> DIRECTIONS
Repeat the records below line by line, exactly, finishing on the line that contains "Check the row checkbox for Sanjay Singh".

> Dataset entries
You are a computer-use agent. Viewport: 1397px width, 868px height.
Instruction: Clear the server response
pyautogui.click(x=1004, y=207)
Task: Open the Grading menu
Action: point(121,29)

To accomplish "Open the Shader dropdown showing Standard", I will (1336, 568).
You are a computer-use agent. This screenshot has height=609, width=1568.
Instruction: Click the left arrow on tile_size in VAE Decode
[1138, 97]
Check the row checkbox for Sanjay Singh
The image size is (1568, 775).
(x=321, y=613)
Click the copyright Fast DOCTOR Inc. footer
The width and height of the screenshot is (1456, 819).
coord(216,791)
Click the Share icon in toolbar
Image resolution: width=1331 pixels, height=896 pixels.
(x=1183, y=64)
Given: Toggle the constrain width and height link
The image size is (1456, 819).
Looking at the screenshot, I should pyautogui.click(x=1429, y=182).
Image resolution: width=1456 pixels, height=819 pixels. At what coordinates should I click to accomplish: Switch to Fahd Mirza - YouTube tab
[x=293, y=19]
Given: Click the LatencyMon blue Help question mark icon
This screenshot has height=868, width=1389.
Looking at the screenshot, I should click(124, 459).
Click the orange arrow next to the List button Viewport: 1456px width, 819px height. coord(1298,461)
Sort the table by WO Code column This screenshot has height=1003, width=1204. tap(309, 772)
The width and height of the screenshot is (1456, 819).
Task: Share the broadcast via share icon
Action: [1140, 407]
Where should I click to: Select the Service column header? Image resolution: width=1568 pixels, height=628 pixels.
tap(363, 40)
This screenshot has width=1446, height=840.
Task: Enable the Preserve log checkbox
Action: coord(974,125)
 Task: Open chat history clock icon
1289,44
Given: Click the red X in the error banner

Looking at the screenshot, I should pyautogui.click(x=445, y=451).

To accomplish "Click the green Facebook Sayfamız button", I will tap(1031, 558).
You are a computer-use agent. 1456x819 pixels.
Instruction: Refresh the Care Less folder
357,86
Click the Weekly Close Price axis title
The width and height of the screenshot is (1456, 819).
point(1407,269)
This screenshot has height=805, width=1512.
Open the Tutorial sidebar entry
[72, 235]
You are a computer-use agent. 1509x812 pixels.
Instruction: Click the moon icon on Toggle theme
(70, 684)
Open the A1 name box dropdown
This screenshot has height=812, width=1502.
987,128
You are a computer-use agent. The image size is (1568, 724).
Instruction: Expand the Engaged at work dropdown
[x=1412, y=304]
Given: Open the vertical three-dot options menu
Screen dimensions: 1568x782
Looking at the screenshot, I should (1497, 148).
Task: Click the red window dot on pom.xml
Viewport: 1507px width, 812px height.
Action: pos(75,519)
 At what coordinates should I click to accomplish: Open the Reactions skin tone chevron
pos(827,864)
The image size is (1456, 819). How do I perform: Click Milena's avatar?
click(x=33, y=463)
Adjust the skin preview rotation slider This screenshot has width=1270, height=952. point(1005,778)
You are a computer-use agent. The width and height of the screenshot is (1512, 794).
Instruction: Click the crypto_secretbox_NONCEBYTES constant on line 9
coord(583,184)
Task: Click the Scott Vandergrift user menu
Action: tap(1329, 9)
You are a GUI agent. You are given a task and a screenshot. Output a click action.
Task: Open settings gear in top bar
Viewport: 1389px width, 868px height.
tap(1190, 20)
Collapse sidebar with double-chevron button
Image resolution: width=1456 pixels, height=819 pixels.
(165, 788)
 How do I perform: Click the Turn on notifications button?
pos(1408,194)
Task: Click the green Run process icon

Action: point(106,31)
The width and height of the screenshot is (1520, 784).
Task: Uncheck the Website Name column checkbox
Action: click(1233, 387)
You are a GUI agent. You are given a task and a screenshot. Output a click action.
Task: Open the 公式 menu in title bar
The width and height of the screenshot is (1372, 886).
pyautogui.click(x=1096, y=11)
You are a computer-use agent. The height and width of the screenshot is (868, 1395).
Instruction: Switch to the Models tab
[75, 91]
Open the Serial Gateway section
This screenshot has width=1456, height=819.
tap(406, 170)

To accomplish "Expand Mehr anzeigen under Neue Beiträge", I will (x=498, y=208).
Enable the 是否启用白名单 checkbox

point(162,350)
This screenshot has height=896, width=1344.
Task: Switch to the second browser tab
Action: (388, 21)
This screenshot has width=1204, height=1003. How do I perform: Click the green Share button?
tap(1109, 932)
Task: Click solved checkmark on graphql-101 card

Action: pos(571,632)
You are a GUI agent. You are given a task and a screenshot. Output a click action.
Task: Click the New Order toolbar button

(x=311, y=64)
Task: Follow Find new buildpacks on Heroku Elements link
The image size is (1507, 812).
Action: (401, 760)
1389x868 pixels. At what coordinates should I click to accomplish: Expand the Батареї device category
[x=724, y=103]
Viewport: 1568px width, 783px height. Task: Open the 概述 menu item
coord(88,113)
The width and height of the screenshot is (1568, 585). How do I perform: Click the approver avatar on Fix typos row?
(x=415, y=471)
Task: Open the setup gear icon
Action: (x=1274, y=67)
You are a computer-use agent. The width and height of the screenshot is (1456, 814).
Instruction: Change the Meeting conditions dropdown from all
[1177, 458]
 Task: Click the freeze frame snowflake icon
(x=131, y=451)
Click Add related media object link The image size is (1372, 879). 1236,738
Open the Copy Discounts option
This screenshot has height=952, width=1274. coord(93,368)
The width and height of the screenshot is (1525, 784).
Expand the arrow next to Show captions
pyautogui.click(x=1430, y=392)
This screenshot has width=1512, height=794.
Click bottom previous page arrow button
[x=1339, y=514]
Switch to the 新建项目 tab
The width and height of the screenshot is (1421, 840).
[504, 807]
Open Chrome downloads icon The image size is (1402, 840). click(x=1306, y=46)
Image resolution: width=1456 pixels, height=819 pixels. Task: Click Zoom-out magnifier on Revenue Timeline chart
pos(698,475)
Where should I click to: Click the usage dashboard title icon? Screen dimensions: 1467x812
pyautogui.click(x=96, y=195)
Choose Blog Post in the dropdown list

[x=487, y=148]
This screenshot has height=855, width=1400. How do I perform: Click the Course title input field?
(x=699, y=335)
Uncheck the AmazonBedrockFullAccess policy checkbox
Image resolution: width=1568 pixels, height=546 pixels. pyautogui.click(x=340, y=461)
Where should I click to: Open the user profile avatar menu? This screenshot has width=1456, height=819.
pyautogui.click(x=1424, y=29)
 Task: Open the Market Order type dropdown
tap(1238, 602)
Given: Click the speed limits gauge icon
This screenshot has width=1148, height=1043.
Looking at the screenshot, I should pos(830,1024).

> EXERCISE RESPONSE
You are a computer-use agent. Viewport: 1397px width, 868px height.
Instruction: Clear the server response
pyautogui.click(x=1004, y=207)
Task: Open the Grading menu
Action: point(121,29)

To accomplish "Open the Shader dropdown showing Standard", I will (1336, 568).
You are a computer-use agent. This screenshot has height=609, width=1568.
Instruction: Click the left arrow on tile_size in VAE Decode
[1138, 97]
Check the row checkbox for Sanjay Singh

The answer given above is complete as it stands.